RECORDS FOR THIS TASK -

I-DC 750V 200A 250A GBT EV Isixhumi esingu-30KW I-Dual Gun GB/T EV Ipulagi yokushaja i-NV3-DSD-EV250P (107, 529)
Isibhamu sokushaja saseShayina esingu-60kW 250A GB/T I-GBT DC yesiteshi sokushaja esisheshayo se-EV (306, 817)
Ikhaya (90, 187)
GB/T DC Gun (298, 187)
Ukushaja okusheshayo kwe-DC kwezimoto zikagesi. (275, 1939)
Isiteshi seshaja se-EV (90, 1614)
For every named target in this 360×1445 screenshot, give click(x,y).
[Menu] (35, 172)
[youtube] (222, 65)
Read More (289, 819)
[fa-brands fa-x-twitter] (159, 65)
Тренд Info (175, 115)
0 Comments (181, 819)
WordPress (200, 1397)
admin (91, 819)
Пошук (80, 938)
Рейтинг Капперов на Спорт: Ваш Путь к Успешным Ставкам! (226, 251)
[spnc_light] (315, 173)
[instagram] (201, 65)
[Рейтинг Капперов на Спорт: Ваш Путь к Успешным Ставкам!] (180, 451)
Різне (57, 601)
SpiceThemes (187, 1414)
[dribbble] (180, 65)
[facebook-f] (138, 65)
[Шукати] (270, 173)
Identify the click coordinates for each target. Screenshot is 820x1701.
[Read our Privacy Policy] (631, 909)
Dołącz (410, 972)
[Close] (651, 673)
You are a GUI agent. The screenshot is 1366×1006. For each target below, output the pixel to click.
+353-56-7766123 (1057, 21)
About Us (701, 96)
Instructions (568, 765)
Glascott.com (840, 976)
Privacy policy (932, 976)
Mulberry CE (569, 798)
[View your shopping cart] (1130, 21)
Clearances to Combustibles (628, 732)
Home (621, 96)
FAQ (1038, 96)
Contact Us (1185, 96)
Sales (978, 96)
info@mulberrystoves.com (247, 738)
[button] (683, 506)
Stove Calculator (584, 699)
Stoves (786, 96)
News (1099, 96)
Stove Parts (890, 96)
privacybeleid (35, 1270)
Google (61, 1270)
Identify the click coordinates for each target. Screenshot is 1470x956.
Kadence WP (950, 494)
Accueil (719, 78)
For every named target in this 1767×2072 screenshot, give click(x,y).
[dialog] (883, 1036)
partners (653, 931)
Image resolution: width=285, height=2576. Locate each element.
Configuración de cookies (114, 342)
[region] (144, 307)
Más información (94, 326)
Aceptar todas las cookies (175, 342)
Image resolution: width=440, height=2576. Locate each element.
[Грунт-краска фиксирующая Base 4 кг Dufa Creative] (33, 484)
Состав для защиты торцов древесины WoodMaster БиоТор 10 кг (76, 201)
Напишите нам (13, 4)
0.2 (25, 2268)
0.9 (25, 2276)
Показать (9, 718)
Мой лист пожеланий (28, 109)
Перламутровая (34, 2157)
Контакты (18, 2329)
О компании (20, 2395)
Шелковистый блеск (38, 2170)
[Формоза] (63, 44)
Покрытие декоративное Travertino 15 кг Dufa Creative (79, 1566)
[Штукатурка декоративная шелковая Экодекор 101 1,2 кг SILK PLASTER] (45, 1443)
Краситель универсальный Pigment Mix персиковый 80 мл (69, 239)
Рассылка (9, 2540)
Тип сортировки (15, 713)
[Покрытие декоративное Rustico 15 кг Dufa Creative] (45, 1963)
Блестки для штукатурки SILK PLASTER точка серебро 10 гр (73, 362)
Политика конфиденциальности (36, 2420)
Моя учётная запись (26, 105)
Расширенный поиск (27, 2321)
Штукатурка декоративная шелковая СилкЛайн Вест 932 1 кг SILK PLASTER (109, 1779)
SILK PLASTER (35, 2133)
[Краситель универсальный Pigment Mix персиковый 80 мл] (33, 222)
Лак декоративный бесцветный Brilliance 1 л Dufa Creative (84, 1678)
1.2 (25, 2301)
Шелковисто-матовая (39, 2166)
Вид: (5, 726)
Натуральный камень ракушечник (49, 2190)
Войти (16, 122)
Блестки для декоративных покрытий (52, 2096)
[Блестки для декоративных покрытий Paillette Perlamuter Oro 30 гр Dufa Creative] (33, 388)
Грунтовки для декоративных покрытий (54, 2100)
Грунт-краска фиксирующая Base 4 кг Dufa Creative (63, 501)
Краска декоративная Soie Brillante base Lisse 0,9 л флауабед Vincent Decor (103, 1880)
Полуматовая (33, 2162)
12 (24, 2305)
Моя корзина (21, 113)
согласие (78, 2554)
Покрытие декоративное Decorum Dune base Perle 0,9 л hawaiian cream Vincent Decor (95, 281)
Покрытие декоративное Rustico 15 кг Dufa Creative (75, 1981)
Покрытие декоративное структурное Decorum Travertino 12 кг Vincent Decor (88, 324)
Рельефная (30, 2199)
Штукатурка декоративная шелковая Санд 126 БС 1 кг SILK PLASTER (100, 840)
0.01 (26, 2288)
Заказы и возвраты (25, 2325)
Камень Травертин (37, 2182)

GOAL OF THE EXERCISE - Copy out the entries exactly. Begin at the first line and end with the line that has "For every named target in this 360×1445".

EXERCISE SOLUTION -
I-DC 750V 200A 250A GBT EV Isixhumi esingu-30KW I-Dual Gun GB/T EV Ipulagi yokushaja i-NV3-DSD-EV250P (107, 529)
Isibhamu sokushaja saseShayina esingu-60kW 250A GB/T I-GBT DC yesiteshi sokushaja esisheshayo se-EV (306, 817)
Ikhaya (90, 187)
GB/T DC Gun (298, 187)
Ukushaja okusheshayo kwe-DC kwezimoto zikagesi. (275, 1939)
Isiteshi seshaja se-EV (90, 1614)
For every named target in this 360×1445 screenshot, give click(x,y).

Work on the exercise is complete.